CHAPEAU LES TAILLEURS ! par Christian Salina

  Ah ce voyage à Carrare... Pour un pierreux comme moi qui n'est jamais sorti de son bouge poussiéreux, c'est comme ouvrir un coffre fort à un vieux brigand... Alors, je me suis servi...

  Mais je ne suis pas là pour vous raconter mon voyage en détail, et puis si vous avez un jour le bonheur de vous y rendre vous aurez tout le loisir de découvrir et sûrement d'apprécier par vous-même... Car c'est certain, que vous aimiez la pierre ou pas, vous serez inévitablement impressionnés par le site.
  Au pied de la ville de Carrare se dresse une surprenante montagne. Et ce qu'on pourrait prendre au premier abord pour des neiges éternelles sont en fait les stigmates laissés par les hommes qui arrachent toujours et encore le marbre blanc.
Lorsqu'on se rapproche de la montagne, on est encore un peu plus marqué par les immenses plaies blanches sur ses flancs et par les routes en lacets qui serpentent comme des veines.  

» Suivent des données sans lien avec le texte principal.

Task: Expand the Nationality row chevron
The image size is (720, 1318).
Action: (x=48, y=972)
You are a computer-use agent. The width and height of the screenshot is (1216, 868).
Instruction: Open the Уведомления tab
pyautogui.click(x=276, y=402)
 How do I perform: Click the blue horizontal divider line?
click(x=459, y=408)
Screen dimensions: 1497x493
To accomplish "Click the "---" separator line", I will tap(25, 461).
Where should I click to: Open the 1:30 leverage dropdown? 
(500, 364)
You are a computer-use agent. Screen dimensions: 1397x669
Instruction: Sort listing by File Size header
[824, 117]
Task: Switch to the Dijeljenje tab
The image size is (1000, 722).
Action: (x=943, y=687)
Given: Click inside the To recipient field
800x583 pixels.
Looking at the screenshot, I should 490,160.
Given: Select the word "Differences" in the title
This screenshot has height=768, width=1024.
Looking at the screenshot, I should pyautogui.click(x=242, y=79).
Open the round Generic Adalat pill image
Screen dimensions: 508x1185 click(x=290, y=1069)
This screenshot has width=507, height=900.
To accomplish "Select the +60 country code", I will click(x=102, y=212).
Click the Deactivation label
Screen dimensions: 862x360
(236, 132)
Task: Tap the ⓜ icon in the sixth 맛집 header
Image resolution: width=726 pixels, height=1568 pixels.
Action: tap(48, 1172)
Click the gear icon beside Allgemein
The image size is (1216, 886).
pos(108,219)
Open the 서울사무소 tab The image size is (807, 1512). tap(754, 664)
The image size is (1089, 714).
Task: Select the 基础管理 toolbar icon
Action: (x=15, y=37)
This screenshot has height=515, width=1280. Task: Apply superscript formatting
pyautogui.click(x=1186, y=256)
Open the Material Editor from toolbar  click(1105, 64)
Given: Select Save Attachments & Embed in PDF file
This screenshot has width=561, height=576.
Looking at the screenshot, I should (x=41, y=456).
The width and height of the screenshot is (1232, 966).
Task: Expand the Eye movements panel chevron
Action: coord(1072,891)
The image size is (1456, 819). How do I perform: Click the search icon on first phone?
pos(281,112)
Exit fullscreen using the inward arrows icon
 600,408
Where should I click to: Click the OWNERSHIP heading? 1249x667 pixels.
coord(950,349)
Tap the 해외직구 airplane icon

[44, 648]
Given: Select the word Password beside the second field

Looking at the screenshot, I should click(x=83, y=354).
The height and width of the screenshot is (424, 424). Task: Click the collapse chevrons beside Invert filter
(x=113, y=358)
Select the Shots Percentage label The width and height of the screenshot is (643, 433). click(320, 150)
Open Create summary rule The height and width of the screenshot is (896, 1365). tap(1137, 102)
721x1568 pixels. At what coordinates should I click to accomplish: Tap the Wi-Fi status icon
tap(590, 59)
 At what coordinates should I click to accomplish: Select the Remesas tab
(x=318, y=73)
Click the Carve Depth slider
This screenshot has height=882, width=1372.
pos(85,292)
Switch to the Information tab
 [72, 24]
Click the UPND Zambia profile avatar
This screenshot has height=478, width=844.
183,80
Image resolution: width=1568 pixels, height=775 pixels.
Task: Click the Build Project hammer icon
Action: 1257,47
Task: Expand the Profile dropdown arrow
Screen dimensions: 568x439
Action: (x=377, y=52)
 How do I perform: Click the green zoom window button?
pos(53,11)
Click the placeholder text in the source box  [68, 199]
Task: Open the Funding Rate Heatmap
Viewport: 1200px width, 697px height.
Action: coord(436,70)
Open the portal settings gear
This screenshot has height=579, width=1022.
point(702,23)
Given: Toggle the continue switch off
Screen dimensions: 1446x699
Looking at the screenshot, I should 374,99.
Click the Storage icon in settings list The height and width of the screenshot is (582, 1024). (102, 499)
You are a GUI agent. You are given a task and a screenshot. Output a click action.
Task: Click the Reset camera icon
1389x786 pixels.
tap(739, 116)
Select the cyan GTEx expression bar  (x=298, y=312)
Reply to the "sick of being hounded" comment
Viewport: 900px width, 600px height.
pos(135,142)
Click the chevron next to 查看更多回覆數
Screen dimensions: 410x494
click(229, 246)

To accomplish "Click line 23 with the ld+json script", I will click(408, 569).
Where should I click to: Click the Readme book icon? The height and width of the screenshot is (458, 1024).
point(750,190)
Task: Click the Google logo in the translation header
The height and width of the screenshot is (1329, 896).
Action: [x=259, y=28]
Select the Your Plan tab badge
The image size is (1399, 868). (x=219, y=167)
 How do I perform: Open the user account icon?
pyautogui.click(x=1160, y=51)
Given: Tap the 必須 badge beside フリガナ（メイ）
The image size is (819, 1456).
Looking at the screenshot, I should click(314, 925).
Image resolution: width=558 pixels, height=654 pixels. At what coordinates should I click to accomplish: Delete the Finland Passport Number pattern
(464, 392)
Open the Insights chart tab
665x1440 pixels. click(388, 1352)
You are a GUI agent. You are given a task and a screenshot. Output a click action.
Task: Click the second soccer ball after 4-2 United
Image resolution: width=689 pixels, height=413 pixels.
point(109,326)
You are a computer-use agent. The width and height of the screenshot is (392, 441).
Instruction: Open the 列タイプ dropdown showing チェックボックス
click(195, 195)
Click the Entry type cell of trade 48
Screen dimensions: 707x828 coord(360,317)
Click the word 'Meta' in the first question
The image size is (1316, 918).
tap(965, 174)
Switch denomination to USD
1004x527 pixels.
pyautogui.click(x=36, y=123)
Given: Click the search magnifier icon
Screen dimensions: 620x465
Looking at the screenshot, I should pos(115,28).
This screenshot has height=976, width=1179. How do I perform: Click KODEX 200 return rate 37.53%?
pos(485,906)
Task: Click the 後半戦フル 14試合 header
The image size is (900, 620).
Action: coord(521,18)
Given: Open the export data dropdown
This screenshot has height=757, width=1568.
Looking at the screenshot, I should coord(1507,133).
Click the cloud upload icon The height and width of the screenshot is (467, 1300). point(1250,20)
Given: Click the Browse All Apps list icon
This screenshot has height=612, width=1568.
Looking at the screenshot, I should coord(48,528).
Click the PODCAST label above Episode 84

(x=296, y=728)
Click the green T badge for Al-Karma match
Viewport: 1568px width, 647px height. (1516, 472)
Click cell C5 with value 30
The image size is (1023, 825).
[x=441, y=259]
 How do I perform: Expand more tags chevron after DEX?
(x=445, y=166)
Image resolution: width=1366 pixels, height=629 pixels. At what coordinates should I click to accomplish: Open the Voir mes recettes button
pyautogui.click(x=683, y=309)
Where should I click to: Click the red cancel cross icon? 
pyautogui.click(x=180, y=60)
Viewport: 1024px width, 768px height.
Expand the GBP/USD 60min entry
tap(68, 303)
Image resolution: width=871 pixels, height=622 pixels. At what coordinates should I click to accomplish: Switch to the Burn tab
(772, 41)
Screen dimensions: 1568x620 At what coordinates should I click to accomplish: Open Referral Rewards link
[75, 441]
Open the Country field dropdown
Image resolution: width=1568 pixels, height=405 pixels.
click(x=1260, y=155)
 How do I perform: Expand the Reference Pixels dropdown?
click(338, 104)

  Je me suis offert quelques minutes de contemplation depuis un belvédère qui faisait face au Monte Sagro. J'étais un peu déstabilisé, à la fois fasciné par l'ampleur du travail effectué par les carriers, mais aussi mal à l'aise face aux plaies laissées dans la montagne. Les zones grises des anciennes exploitations sont encore visibles, abandonnées telles quelles... On a prélevé le marbre partout et j'imagine que tous les chemins qui disparaissent derrière la montagne mènent vers d'autres innombrables exploitations. Certes, je suis face à un site historique, c'est avec cette roche que les plus grands sculpteurs italiens ont œuvré et, encore aujourd'hui, le marbre de Carrare est recherché partout dans le monde... Mais a-t-on le droit de faire cela ?...
  Et comme ce n'est pas suffisant, les carriers vont chercher le marbre au cœur même de la montagne.
Pour quelques euros, "Marmo Tour" vous affuble d'un casque et vous transporte à travers les entrailles de la carrière Fantiscitti à bord d'un 4x4.
Lâché au beau milieu d'une immense cavité, sous un ciel de carrière situé à près de 15 mètres, on est encore frappé par la démesure des fronts de taille.
  Et tout autour de ce gisement en perpétuelle ébullition, on a l'impression que tous les carriers, marbriers, sculpteurs et autres tailleurs d'Italie sont venus s'installer, tels des ogres affamés de pierre fraîche. Les industries liées au travail de la pierre ne sont pas en manque. Elles proposent une vaste gamme, du concasseur au robot sculpteur...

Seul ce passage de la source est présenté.